A more fair equation would be an advert that showed, for example, girls bullying other girls with cruel comments at school or at work. That would be a valid way of showing that girls can do better. Indeed, we can all do better and we should work against the negative stereotypes that concern our genders, rather than deny they exist. #GirlsSupportGirls for example does tackle that issue, encouraging and drawing attention to instances where girls and women are seen to support one another and raise each other up, rather than adhering to the traditional stereotype of women deliberately tearing one another down.
Men Supporting Men
I thought Believe made some pretty fair points. The focus was not actually on women, it was primarily on men and what they can do to help one another. There was, of course, reference made to the negative impact of female objectification and harassment but the main focus was actually on men treating other men with more compassion. Not bullying other boys/men for being sensitive, calling them “sissy” and not accepting violent behaviour: “we don’t treat each other that way.” Allowing the old “boys will be boys” mentality to continue will impact badly on women, yes, but it may impact worse on men. As stated above, domestic violence in the form of male on female crime are statistically horrific (women are far more likely to be killed by a partner or family member) but men are actually far more likely to be killed by other men than women are: “Globally, 79 per cent of all homicide victims were male and 21 per cent female. The global average male homicide rate is, at 9.7 per 100,000, almost four times the global average female rate (2.7 per 100,000 females). Males lead homicide trends both as victims and as perpetrators.”

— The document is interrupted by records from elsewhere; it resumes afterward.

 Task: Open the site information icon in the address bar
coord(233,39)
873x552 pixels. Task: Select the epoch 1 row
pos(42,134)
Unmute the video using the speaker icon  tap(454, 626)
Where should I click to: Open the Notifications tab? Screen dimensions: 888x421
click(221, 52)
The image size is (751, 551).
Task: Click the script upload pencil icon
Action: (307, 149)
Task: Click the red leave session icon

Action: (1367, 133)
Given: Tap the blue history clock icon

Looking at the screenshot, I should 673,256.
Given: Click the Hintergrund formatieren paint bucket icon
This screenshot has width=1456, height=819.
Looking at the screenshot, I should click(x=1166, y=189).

Traditional masculinity tends to hurt the men that believe in it most. An attack on traditional masculinity is not an attack on men, it is the opposite. Putting an end to this normalisation of male violence towards one another is beneficial first and foremost to men.
“Until men stand up and say, “This harassment, this abuse, these assaults are wrong,” nothing will change. Men need to hold other men accountable.”
– Terry Crews
In any case, it cannot be argued that Believe is directly misandrist. It even says “we believe in the best in men” and shows a reel of examples of men exhibiting courage and strength, stepping in and stepping up to behaviour that they don’t deem acceptable. This is chivalry, is it not? This is the heroic ideal in its 21st century form.
Isn’t all this violence, all this hurt, the real war on men?